About a year and some change ago, I noticed that the dog was not doing as well as she had been. She seemed like she wasn’t interested in running at all. I was besides myself thinking that there was something wrong with my dog. I hated to admit it, but I was in love with my best friend, The Yolandi Dog, that I had found who loved to run as much if not more than I did.

April 21, 2021
I want to address what I was talking about here. She was not running. She didn’t want to go out and if she did, it was only around the block and not very energetic at all. I thought something was really wrong with her. And then, magically, one of the ladies in my running group said her dog was doing the same thing and what could it be. Turns out, dogs, just like people, get bored with the route you take. It’s the same thing over and over again, day after day, with little to no variation. Change the route you take. Go backwards, take a different trail, do something different to change things up a bit. (facepalm here) Dammit. Why didn’t I think of that? I was grateful for the advice and we started to do things a bit different. And sure enough, she started to act like she wanted to go for a run again. Hooray!!
I think it’s funny, reading this now, how I am about 4 weeks from marathon training and I have a race this weekend, virtual of course, and I’m looking forward to it. I have much going on this weekend; giving a massage, cleaning one spot of the house, Piper’s closet, and trying to relax a bit. Oh, and like an asshole, I told my mom I was going to come over this weekend, and I didn’t, but, I really need to go see her. I asked for her help and then I flaked. Typical. I feel very overwhelmed a lot more than I can say and I feel very overwhelmed at work, and that spills into personal life because I’m so exhausted that I just can’t seem to find the desire to get my ass in gear. I want to zone out and tune out and I feel a lot of pressure to get things done. From whom? From myself.

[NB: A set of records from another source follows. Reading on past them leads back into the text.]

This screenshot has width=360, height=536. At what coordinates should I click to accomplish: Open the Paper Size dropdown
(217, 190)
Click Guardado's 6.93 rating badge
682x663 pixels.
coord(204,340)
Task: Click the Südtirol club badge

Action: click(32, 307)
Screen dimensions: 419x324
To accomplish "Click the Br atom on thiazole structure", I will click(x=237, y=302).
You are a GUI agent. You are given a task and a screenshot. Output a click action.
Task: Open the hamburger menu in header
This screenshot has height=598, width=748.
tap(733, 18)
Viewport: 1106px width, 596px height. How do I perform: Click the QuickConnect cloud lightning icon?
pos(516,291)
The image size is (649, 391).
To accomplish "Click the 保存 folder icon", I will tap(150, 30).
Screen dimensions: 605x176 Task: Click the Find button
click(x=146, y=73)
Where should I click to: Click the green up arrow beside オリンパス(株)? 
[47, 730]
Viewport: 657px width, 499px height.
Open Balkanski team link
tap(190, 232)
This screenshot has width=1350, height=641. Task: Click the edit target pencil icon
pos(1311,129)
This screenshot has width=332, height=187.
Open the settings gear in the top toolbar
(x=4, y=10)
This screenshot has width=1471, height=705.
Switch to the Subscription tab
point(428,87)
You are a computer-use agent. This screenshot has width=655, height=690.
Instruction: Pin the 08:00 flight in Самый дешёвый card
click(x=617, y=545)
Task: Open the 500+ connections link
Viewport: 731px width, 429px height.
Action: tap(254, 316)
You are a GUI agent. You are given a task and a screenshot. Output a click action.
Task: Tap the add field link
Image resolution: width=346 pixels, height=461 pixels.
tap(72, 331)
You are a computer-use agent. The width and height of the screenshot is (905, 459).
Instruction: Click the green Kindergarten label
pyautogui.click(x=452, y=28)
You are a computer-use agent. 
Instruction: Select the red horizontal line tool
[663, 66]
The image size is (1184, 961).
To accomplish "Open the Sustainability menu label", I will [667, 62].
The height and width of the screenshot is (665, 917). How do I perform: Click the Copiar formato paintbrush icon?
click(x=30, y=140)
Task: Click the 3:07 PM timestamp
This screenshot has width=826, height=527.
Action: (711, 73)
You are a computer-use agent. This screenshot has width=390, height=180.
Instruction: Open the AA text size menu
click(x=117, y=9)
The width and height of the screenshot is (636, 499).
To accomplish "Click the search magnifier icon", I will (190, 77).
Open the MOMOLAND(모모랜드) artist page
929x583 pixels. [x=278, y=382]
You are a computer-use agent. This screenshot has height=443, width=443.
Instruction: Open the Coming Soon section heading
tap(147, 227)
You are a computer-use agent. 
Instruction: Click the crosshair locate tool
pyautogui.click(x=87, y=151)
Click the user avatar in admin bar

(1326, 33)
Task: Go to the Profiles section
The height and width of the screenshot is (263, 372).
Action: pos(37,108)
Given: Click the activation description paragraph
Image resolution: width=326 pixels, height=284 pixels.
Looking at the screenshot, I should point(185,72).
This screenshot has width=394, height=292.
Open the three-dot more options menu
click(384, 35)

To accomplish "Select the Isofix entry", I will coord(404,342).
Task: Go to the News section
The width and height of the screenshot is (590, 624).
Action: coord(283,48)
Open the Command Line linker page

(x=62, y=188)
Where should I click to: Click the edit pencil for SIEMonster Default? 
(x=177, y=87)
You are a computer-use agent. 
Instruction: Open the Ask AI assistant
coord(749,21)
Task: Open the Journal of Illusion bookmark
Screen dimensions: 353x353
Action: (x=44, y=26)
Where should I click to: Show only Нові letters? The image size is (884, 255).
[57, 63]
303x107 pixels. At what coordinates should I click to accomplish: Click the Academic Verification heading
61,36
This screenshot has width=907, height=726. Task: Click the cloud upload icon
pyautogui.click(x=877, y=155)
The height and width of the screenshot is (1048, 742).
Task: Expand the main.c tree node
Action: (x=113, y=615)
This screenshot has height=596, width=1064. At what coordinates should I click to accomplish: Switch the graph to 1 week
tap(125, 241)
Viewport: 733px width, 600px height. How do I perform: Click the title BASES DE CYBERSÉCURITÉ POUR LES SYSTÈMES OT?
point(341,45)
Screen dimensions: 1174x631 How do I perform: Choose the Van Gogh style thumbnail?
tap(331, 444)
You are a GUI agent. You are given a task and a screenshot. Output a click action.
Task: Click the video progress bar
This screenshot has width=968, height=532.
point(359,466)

I want to think that I can do anything. That I take care of myself and that I am doing the best I can at work, that I can be that superwoman. I put so much pressure on myself to be the perfect me, that I don’t give myself permission to be the best me I can, and let that shit go. I have the burning desire to be perfect, and I am far from that. I know that I am far from that, and I still feel like I should be perfect. UGH!! I know! Let it go Julie.
Meanwhile, back at the bat cave, The Yolandi Dog and I still vary the route because we need to. It’s not fun when you get stuck in a rut and only take the same boring route day in and day out. There needs to be some change to it. Last night, Kelsie and I took the dog on the highway run. It’s not my most favorite due to the sidewalk being fucked up. It’s like an acid wash on concrete, the stones in the mix are exposed and crumbling and hard on my feet. It was nice to change it up a little and deviate from the chosen route.
This morning, I had it all planned out. I had my clothes laid out and I was ready to go. And then I just didn’t want to go. Shocking right? I put on my bathrobe and went downstairs, and waited for the coffee to finish brewing. It wasn’t 5:30 yet, but nearly, so I sat down on the couch. Now, right now, the living room is very sparse. We have furniture for it, but, we ordered new bedroom furniture and so, since there is a lot of room with so much less in the living room, we are going to wait until the bedroom set gets here. The couch, which is two pieces of a modular couch, a corner and a middle piece, sit under the window which faces the eastern sunrise. I love that spot, in the back of the corner piece and watch the sun come up. Once the coffee was ready, I poured myself a cup and went back to that spot. It was a lovely morning. And then, the dog came down and jumped into my lap. And then I took photos of my beautiful girl. She’s such a pretty thing. Love that shit head so much! The black and white photos really look stunning if you ask me. She’s so funny, as if to pose for the photos. Kids. π
I sat there a bit longer and my husband comes downstairs to get coffee. I looked outside and noticed the wind was already shaking the fir tree next to the front window. It had already started. Yuck! The wind around here can top 60 mph gusts and it makes the whole place sound like the roof will come off the house… at least it does at work. According to the late, great Alex Trebek, Springerville is the windiest city in the country, and if he said it was, it’s the truth. I live less than an hour from there, and let me tell you, the wind here fucking sucks!! There is no nice way to put it. My hair stays up for so much of the year due to the elements of the this place, no one really sees how long it has gotten. In the summer it’s in a bun, because it’s the easiest way to where it. In the winter, it gets pretty static ridden. So it goes up, again. The wind season around here will see my hair stuck in the car door if it’s down or rolled up in the window. That’s not cool. The wind again. It’s here for so much of the year, and it’s all people talk about at work with customers, is the wind. That’s like bitching about snow when you live in the mountains and it’s winter time. It happens every year. Wow. And with wind like that, there is no run.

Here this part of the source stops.